Во-первых, девушка — юные миловидные девушки всегда притягивают взгляд первыми, потому с неё и начнём. Юркая, гибкая девушка с осиной талией и маленьким острым личиком, с крохотными длинными зубками и непослушными рыжеватыми локонами, то и дело выбивающимися из-под заколок. Девушку звать Иветт, но, исходя из только что данного нами ей описания неудивительно, что близкие, и не очень, друзья предпочитают звать её Лисичкой. На девушке платье, слишком роскошное для этого убогого подвальчика. И лишь присмотревшись как следует, можно заметить, что камни, которыми расшита юбка, — не жемчуг, а дешёвый стеклярус, что цветы на корсаже — не кружево, а бумага, и что подол не помешало бы укоротить, потому что платье это явно с чужого плеча. В тот миг, как мы застаём её, Иветт крутится возле зеркала — большого, в тяжёлой бронзовой оправе, тоже почти роскошного, если не замечать, что верхнюю его часть уродует большая косая трещина. Но трещина не смущает Иветт и не умаляет её красоты; по правде, особо нечего умалять, но Иветт — из той породы ловких и смекалистых женщин, что успевают очаровать мужчину прежде, чем он успеет здраво оценить её привлекательность. Пудра, румяна, тени и накладные ресницы ей в том подспорье. В конечном счёте, качнув юбками перед зеркалом ещё раз, напоследок, она разворачивается к остальным обитателям подвальчика и восклицает:
— Ну как?
— Богиня, богиня! — восхищённо орёт Клайв и, вскакивая, сбивает ладоши в бурной овации. Джонатан слабо пытается улыбнуться, принцесса Женевьев смотрит на свои руки, а тут раздаётся голос ещё одного обитателя комнаты:
— Ногами-то не махай, а то уж и подвязки видать… бесстыжая.

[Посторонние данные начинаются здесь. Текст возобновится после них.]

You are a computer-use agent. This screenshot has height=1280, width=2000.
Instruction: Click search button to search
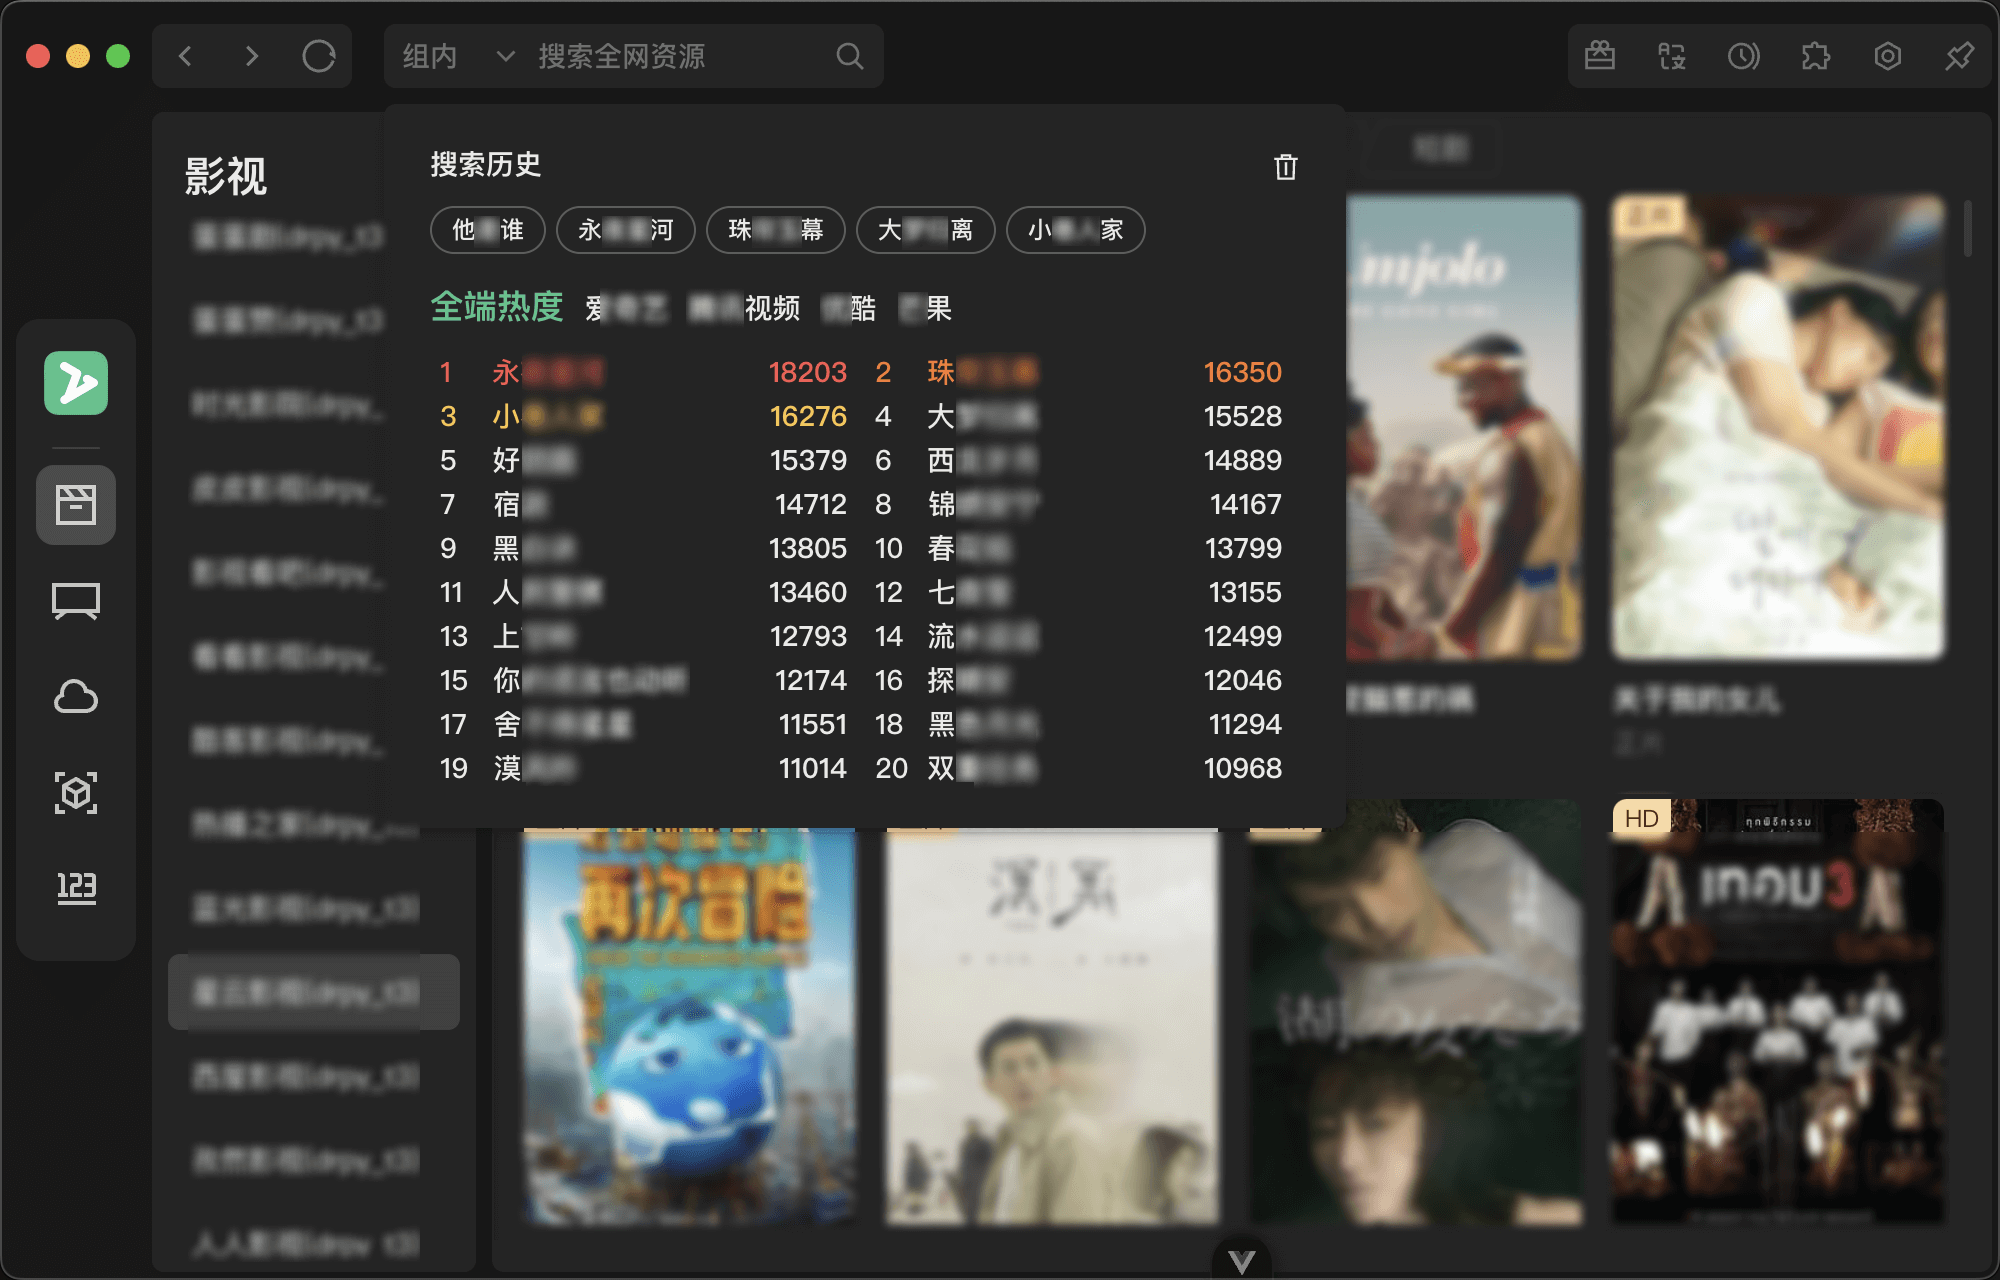click(848, 57)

Это брюзжание, тотчас рассеивающее волшебство, доносится со второй кровати, на которой лежит, вытянувшись, угрюмый мужчина лет пятидесяти, с кустистыми бровями и очень волосатыми руками, задранными над головой. На макушке у него заметная плешь, похожая на монашескую тонзуру, поэтому иногда его кличут Монахом, хотя на самом деле зовут его Гиббс, или Дядюшка Гиббс, как именует его одна только Иветт. Вправду ли он ей дядюшка, никто не знает, а расспрашивать — как-то неделикатно. Гиббс лежит на кровати прямо в сапогах, и извиняет его только то, что длинные его ноги торчат вперёд на целый фут и нимало не пачкают простыней, впрочем, не так чтобы очень чистых. Ещё на Гиббсе фуфайка, застёгнутая до самого горла, и шерстяные штаны — что немудрено, ведь в подвальчике нет ни камина, ни печки, только небольшая переносная жаровня, пыхтящая угольками в углу и служащая одновременно и кухонной плитой (когда есть что на ней приготовить), и камином. Хотя тепла от неё немного, поэтому она стоит почти вплотную к кровати Джонатана, так, что ещё чуть-чуть — и загорелись бы простыни.